THE PROBLEM: Where the line containing "Choose Vegetable Makhani from the list" appears below, begin there and reproduce each line exactly through the last one, omitting pictures.

MATERIAL SHOWN:
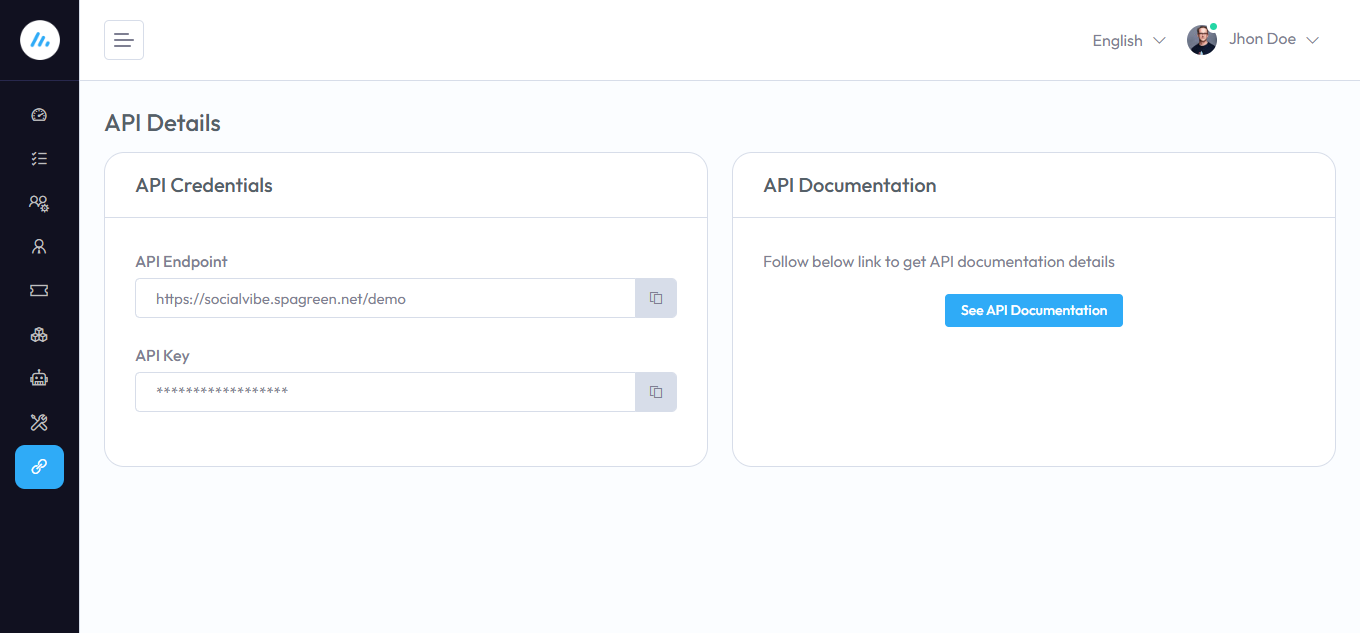
Task: Select the single person icon in sidebar
Action: pyautogui.click(x=39, y=246)
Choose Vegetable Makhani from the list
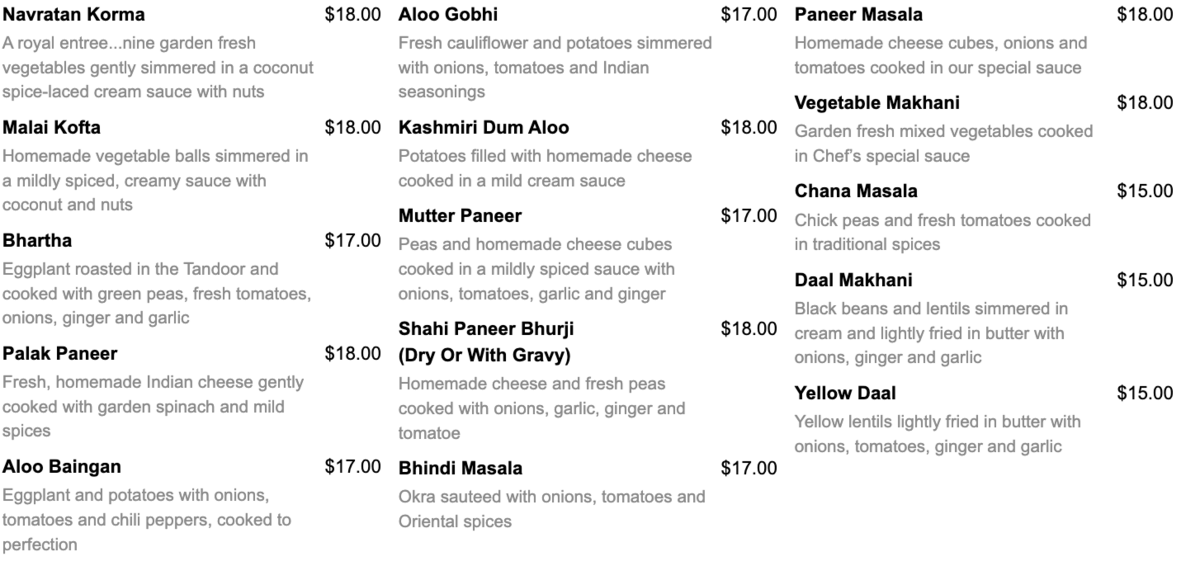Screen dimensions: 1200x566 tap(877, 103)
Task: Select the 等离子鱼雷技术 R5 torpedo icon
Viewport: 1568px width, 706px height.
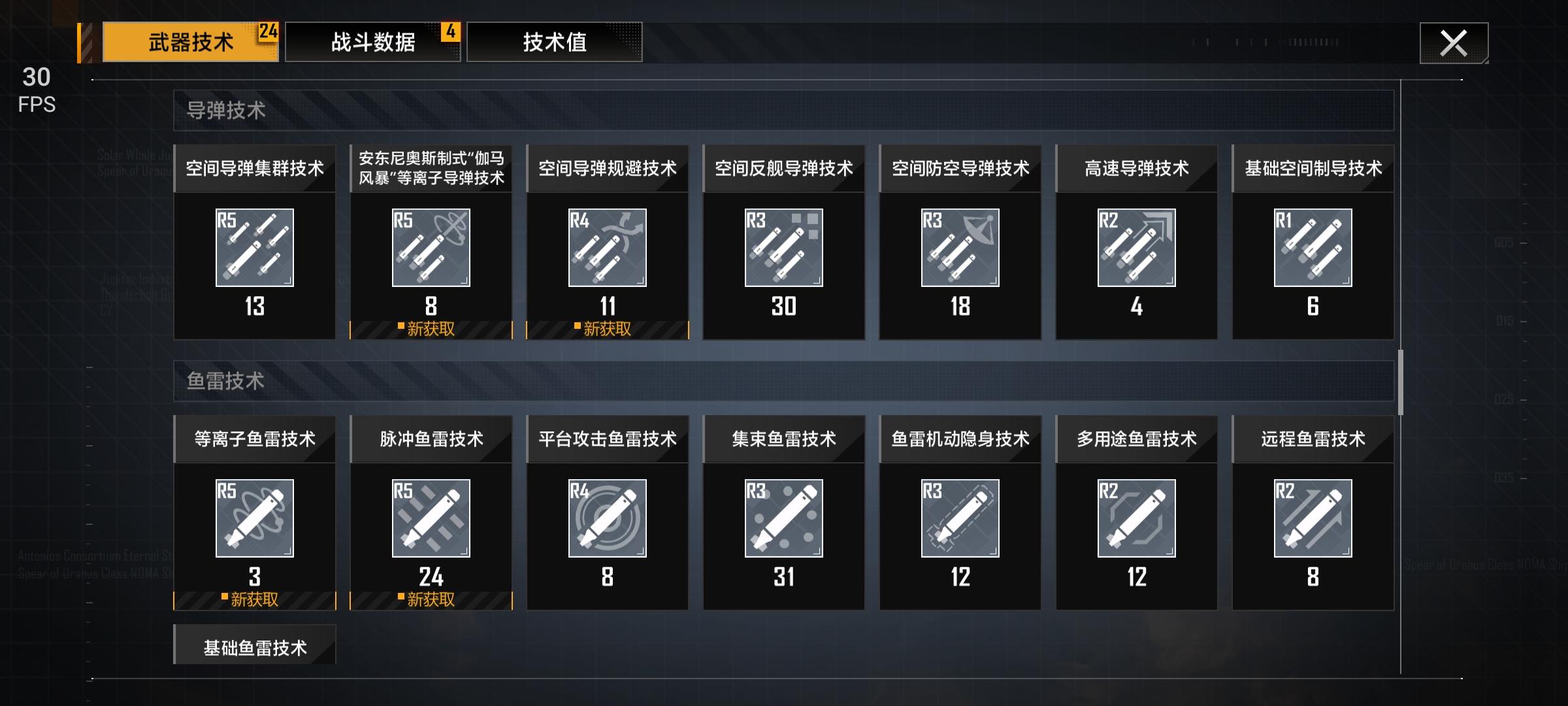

EXERCISE RESULT:
Choose Vegetable Makhani from the list
Screen dimensions: 1200x566 tap(877, 103)
Task: Select the 等离子鱼雷技术 R5 torpedo icon
Viewport: 1568px width, 706px height.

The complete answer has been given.